Your answer should be every line below that includes the word "computer".

**TASK DATA**
-=-=-=-=-
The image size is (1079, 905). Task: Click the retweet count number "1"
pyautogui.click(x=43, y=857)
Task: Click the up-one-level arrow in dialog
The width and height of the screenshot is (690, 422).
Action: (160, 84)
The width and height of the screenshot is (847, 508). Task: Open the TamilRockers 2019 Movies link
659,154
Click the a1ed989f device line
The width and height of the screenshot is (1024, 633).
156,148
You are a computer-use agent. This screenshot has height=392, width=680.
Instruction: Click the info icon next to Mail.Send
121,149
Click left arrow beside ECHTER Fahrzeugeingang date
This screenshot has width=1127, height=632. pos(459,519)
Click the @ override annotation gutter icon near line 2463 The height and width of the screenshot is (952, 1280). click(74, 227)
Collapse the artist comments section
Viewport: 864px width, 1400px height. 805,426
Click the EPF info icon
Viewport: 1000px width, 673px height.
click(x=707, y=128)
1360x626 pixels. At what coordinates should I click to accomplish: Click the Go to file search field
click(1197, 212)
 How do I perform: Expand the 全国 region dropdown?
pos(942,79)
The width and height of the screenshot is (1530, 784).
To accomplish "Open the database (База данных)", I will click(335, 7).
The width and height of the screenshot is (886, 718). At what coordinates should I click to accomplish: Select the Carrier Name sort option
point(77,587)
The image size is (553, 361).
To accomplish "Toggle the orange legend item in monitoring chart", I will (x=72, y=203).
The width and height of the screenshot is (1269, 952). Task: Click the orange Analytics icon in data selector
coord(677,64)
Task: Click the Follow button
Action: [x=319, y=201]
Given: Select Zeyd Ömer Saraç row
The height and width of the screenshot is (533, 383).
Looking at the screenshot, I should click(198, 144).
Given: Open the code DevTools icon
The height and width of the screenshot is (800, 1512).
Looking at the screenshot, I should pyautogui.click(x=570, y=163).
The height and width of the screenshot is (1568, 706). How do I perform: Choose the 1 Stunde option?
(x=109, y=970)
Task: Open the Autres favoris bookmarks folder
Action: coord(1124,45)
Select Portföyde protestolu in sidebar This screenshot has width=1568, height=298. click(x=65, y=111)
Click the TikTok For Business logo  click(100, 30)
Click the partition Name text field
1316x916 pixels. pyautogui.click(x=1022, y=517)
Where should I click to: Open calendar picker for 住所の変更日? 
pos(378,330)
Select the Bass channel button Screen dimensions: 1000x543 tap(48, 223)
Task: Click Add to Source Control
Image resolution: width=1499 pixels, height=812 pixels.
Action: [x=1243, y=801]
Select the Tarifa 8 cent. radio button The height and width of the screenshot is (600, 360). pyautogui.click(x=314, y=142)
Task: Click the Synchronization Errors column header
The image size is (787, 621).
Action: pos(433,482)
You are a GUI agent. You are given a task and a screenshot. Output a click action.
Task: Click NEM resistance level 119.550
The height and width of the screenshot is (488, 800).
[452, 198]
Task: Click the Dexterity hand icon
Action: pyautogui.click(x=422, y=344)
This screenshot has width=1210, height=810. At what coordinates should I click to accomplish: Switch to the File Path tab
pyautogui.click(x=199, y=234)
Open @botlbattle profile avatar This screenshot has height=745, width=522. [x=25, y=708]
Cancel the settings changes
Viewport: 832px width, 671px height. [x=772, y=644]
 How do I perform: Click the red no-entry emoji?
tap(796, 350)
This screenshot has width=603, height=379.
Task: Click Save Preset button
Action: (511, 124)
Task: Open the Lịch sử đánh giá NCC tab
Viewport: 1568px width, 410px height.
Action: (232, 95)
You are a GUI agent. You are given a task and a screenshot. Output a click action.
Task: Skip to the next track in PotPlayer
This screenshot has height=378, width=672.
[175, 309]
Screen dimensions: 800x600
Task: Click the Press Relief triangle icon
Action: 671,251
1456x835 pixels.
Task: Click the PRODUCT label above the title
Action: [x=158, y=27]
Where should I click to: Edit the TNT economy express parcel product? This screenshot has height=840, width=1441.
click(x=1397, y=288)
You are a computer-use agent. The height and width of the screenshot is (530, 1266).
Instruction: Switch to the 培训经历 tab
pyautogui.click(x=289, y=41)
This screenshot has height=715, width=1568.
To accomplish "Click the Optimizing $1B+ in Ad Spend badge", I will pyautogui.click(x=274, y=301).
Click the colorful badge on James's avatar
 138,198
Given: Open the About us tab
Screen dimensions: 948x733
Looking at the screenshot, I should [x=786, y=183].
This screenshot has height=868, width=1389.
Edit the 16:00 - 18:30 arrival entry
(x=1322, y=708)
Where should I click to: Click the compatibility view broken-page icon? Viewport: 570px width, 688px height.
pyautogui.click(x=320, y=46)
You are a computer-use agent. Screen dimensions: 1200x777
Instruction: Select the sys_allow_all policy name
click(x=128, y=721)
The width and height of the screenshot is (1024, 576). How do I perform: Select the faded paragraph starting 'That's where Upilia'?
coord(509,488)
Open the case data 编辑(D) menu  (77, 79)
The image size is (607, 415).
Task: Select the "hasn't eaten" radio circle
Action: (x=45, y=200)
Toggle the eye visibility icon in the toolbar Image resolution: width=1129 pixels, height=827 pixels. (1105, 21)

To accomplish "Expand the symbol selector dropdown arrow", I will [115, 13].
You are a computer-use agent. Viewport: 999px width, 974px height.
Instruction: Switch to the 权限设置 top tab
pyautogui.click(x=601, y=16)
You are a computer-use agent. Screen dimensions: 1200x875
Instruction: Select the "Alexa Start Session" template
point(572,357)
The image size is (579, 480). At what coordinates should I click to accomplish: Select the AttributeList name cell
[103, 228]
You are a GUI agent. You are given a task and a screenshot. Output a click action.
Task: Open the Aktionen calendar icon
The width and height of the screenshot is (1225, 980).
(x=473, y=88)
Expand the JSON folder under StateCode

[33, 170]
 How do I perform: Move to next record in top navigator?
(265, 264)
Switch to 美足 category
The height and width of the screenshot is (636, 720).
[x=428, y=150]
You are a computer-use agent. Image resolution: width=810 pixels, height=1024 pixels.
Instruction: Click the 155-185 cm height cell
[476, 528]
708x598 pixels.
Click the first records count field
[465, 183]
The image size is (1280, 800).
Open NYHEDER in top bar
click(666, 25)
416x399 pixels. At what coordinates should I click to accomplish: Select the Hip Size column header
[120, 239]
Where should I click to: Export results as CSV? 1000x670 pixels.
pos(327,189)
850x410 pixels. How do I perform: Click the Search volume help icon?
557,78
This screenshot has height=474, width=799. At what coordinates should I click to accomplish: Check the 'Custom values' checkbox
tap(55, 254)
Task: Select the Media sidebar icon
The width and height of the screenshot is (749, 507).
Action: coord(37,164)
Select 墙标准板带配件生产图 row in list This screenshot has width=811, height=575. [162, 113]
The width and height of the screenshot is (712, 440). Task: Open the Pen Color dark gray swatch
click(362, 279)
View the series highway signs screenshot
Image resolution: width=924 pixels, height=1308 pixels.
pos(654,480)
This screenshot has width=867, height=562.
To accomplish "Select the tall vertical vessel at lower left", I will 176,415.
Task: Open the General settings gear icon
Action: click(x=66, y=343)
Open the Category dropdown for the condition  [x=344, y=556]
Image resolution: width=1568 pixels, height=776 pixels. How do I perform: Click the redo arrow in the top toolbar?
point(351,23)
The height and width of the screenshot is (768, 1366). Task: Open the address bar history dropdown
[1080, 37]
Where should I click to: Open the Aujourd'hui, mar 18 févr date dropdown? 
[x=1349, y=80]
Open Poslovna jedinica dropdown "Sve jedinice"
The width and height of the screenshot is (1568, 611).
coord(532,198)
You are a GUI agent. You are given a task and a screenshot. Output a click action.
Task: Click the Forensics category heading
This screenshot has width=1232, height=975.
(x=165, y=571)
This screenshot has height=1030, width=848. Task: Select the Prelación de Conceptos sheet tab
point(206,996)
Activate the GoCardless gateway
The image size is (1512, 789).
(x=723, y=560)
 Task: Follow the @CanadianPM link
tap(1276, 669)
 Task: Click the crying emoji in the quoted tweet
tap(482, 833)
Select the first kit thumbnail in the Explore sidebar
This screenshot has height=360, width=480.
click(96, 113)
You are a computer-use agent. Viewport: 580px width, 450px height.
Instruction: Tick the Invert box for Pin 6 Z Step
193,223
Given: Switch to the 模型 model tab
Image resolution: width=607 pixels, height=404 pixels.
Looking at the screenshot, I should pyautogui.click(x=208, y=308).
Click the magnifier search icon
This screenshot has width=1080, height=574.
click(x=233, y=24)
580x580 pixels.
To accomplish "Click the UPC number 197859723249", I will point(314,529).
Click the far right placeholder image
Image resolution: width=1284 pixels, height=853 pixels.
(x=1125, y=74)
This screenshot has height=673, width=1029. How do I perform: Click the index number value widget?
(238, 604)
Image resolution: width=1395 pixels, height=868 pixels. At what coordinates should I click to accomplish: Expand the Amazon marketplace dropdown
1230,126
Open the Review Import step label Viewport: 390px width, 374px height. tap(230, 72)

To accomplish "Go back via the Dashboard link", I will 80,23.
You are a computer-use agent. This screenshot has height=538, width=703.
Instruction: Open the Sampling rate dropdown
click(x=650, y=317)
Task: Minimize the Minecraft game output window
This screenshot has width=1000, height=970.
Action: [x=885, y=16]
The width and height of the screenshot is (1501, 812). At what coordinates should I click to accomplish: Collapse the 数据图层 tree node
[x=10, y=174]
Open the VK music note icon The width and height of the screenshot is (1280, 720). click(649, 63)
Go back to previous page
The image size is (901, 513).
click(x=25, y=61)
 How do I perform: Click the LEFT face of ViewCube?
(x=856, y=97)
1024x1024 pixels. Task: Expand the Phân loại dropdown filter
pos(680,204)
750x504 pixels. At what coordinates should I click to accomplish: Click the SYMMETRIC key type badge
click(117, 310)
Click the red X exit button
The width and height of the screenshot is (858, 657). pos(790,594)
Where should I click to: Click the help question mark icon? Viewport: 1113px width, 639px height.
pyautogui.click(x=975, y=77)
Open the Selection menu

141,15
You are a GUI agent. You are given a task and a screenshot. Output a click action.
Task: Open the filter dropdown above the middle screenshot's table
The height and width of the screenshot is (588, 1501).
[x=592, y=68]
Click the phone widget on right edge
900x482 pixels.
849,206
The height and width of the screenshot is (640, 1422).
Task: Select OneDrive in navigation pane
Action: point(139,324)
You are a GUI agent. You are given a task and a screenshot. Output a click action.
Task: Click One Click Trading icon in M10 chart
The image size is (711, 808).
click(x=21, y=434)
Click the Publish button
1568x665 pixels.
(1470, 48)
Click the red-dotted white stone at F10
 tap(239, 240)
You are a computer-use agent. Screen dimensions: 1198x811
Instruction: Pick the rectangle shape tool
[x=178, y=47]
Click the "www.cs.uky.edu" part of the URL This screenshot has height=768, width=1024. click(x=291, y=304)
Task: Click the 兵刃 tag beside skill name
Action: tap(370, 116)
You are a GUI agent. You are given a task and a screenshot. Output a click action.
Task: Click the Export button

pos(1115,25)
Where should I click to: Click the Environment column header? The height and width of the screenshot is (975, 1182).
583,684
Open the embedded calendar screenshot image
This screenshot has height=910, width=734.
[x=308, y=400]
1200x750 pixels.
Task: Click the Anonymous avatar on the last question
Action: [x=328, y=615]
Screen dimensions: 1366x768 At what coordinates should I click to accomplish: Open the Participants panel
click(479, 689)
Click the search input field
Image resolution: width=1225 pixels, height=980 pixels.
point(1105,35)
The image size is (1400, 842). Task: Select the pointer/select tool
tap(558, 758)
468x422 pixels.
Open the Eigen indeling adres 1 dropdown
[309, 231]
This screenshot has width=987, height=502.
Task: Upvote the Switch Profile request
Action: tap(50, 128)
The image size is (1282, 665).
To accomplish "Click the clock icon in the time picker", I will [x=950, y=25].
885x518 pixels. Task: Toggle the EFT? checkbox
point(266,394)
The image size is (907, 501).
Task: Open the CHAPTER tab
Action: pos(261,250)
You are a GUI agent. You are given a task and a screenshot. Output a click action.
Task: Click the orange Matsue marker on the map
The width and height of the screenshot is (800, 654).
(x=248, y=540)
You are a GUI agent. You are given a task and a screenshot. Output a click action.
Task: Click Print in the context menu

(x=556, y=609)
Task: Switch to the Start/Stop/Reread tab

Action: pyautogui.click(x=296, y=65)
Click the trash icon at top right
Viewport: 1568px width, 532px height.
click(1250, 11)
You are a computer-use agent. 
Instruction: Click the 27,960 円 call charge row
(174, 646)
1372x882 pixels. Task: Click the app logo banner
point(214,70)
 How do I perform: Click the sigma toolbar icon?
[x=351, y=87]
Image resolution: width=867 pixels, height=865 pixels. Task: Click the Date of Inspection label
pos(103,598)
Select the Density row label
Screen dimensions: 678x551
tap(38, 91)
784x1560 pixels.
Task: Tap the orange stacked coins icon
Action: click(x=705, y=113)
-=-=-=-=-
**TASK RESPONSE**
You are a computer-use agent. This screenshot has height=392, width=680.
You are a computer-use agent. The height and width of the screenshot is (530, 1266).
You are a computer-use agent. Screen dimensions: 1200x777
You are a computer-use agent. Viewport: 999px width, 974px height.
You are a computer-use agent. Screen dimensions: 1200x875
You are a computer-use agent. Image resolution: width=810 pixels, height=1024 pixels.
You are a computer-use agent. Viewport: 580px width, 450px height.
You are a computer-use agent. This screenshot has height=538, width=703.
You are a computer-use agent. Screen dimensions: 1198x811
You are a computer-use agent. 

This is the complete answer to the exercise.